Coming back to the Data Impact diagram, you can select one particular object like a column and press the highlight path button to emphasise only a specific data flow. This is very useful when you have many objects in the diagram and you need to focus in some particular data path.

If you want to keep this diagram saved so you can come back easily to it, you can add a bookmark. You can create folders to organise your bookmarks and they will appear at the bottom left of the screen.

 

Tracing Data Lineage

The Trace Data Lineage process is to find the path from the source to the target object that you selected.

In OEMM, tracing data lineage is a very similar process to impact analysis. In fact, it uses the same dialog window but now you should select the Trace Data Lineage or Trace Lineage (Advanced) option. Again, either option opens the same dialog window.

In our example, we are going to use the Table View from a particular OBI Analysis. We will perform first the data lineage using the model as a scope and then run another one in the context of the configuration in order to make clear the differences between these two data lineages.

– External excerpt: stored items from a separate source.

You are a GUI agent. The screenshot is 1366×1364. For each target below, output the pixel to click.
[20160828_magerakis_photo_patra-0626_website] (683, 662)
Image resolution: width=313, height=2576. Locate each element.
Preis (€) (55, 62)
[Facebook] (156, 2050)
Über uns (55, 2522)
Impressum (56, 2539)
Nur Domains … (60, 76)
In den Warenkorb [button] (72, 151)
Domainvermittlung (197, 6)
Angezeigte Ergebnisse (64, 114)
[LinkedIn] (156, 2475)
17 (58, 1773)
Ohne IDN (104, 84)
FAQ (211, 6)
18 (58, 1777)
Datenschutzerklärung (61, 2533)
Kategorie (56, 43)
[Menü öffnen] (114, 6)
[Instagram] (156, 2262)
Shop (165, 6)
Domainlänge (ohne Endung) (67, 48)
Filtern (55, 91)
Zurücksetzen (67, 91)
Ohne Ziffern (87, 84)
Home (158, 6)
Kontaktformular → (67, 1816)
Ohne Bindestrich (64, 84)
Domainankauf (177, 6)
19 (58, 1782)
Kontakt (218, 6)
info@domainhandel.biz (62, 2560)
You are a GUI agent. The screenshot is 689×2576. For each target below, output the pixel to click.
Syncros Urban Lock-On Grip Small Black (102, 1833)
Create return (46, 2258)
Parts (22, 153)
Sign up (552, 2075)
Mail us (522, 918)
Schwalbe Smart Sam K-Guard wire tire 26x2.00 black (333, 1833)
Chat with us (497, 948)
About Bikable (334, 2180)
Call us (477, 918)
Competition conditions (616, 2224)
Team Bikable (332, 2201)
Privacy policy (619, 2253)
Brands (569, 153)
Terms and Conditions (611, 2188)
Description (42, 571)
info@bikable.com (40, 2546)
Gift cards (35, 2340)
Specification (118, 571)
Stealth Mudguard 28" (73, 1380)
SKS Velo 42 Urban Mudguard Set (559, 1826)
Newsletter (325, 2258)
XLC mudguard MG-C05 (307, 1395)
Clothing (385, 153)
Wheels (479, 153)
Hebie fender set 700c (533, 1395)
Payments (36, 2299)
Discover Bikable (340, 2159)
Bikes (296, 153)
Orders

Once I have the OBIEE Model opened, I double-click the required analysis and the analysis with all its components (criteria and layout) will appear in the Metadata Browser. I will run first the data lineage based on the model.

Another tab is shown with the data lineage based on the model. You can select one measure for example and see the properties. It will show details as the expression or formula (if it is a calculated item) and the default aggregation. In the diagram appears three main objects (that can be collapsed or expanded as required), one that represents the physical layer in the OBI repository (rpd), another for the Presentation layer and finally the table view in the OBI Analysis.

As you probably realise by now, there are a lot of tabs and panels that appears as you open different objects and execute some tasks. The panels are collapsible and can be resized, so you will need to do this a lot in order to visualise what you want.

We are going to repeat the same process but now selecting the configuration that contains the OBIEE model. In this new diagram you will see where the data in the OBI Analysis is coming from and the relationship with the other models in the configuration including the ODI model and the different database schemas. You can expand or collapse the objects in the diagram, tracing ETL details, highlight the path and all the features that we've seen for the data impact diagram as it is the same diagram.

Another useful and new feature of this release is the quick find that allows you to search for specific words and show you a list of all the objects in the diagram that matches the search criteria. If you double-click in one of this results, the object will appear highlighted in the diagram.

Model Connection Overview

The Model Connection Overview diagram shows the connection of the objects inside a model. As its name suggests is just an overview of the connections. You cannot go deeper into the object details, but is useful to have a rough idea of the object relationship in a model.  In the next pictures you will see an example of he Model Connection diagram of the OBIEE model and the diagram for a particular mapping in the ODI model. You can also save it as a bookmark as the other diagrams.

And this is how you can perform data lineage and impact analysis in OEMM, analysing the relationships among your company data.